Prepared Foods August 23, 2005, enewsletter

Mothers could be permanently damaging their babies by having even an occasional alcoholic drink during pregnancy, researchers warned.

It is well known that drinking heavily while pregnant can cause learning disabilities and physical abnormalities in the child. However, scientists in the U.S. have found that lower levels of alcohol can also have an effect on the child, by slowing down his or her memory.

The latest research follows a study, reported in the British Medical Journal, which found that small amounts of alcohol could harm unborn babies. The finding led to calls for the government in Scotland to change its guidelines, which say women can safely drink up to two units of alcohol a week.

The most-recent report is likely to lead to further calls to advise total abstinence from drinking during pregnancy, although childbirth charities say women should be given information rather than being lectured.

Wayne State University in Detroit studied 337 seven-year-old African-American children who were exposed to moderate to heavy levels of alcohol in the womb.

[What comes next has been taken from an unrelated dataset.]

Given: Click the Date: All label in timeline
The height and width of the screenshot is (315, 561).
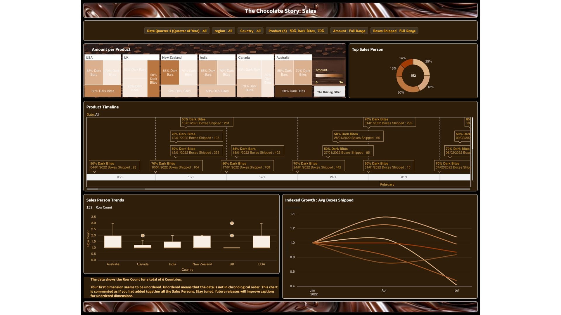Looking at the screenshot, I should pyautogui.click(x=93, y=115).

The research team found those children exposed to alcohol could perform memory, number and other tasks as well as other youngsters, as long as the tasks were simple, such as naming colors within a time period.

However, when the children were pressed to respond quickly while having to think about their response, their processing speed slowed.

Julia Croxford, one of the authors of the study, said it confirmed that moderate to heavy prenatal alcohol exposure affected youngsters' cognitive function.

"The real-world implications of this are that children exposed prenatally to alcohol may be able to perform simple tasks but may struggle with tasks that are more challenging and require complex cognition and the use of working memory," she said.

"This is likely to mean that these children may be more and more challenged the older they get by the demands placed on them within the school system and within their day-to-day social interactions."

She said that, even taking other lifestyle influences into account, alcohol caused specific, identifiable and permanent deficit in children's brain development. "This reinforces the current public health message that women should not drink alcohol during pregnancy," she said.

In the U.S., women are advised not to drink at all during pregnancy, but in Scotland, the advice is that one or two units a week is unlikely to harm the baby.

Campaigners in Britain already have said that the only 100% safe level of alcohol consumption during pregnancy is none.

However, Belinda Phipps, the chief executive of the National Childbirth Trust, said the most important thing was to give women the correct information rather than new orders.

"It is important that women expecting a baby are treated as adults and that research on alcohol in pregnancy is presented to them as easy-to-understand information, so they can make up their own minds what they will do about these risk factors," she said.